We don't use condoms, I've got the implant. I've tried going on top too, doesn't help, still happens. I mean it's not a big issue really, he eventually gets hard again and we continue but it's a little puzzling that's it just started happening.

OP posts:
Adviceneededhelp · 03/12/2017 22:14

Although just looked on his phone and he's been watching private videos through a Facebook site that's in Spanish repeatedly. Dunno what it is as didn't watch the video but I'm gonna guess it's porn. And judging by his Internet history he watched it while in my house, probably while I was asleep again.

OP posts:
Awoof · 05/12/2017 21:11

Could it be 'death grip' ?search it on reddit-seems to be a problem for a lot of men

NotTheFordType · 07/12/2017 16:30

Can you remember the first time it happened - was it brought on my something, like a surprising noise, someone knocking on the door, etc?

In my last LTR my DS (aged 15 and bloody well knew better) deliberately came into our bedroom without knocking while my ex and I were having sex. Obviously the moment was lost!

From then on, every time we attempted penetrative sex, he would lose his erection and we'd end up just having oral instead.
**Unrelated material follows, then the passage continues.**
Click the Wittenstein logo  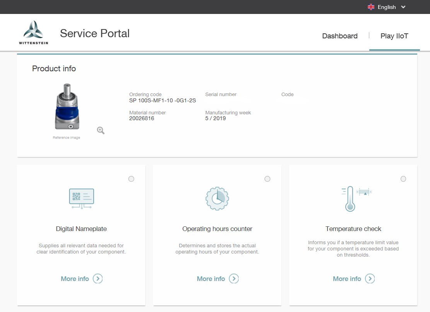(x=34, y=33)
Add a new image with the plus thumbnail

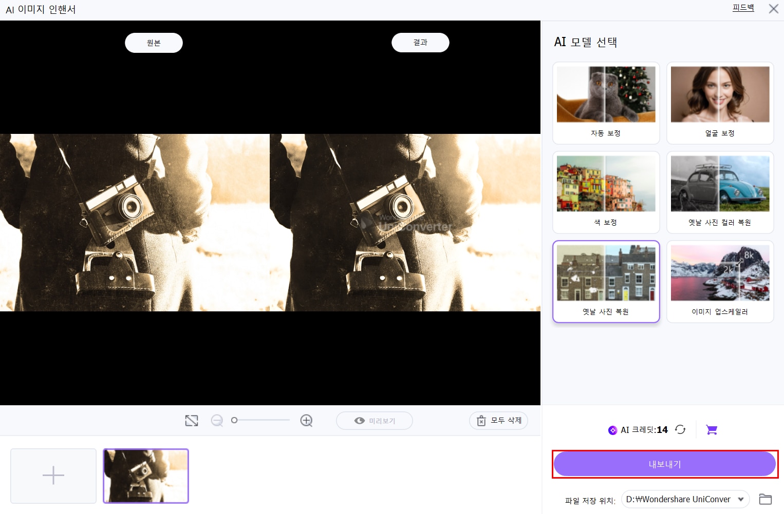(53, 476)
Then after a few weeks of this I realised it was becoming a self fulfilling prophecy. Usually we would start with kissing, then oral on me, then oral on him, then sex. So I decided to just start with PIV straight away, so his dick didn't have a chance to wilt under pressure. Basically I just went from kissing him to getting on top and riding him. Worked like a charm and he didn't even realise - about a month later I said to him "You realise we haven't had any problems with PIV since I started my surprise attacks?" and he was like oh wow, I never noticed.

After that it was like the worry was gone from his head and we never had any further problems.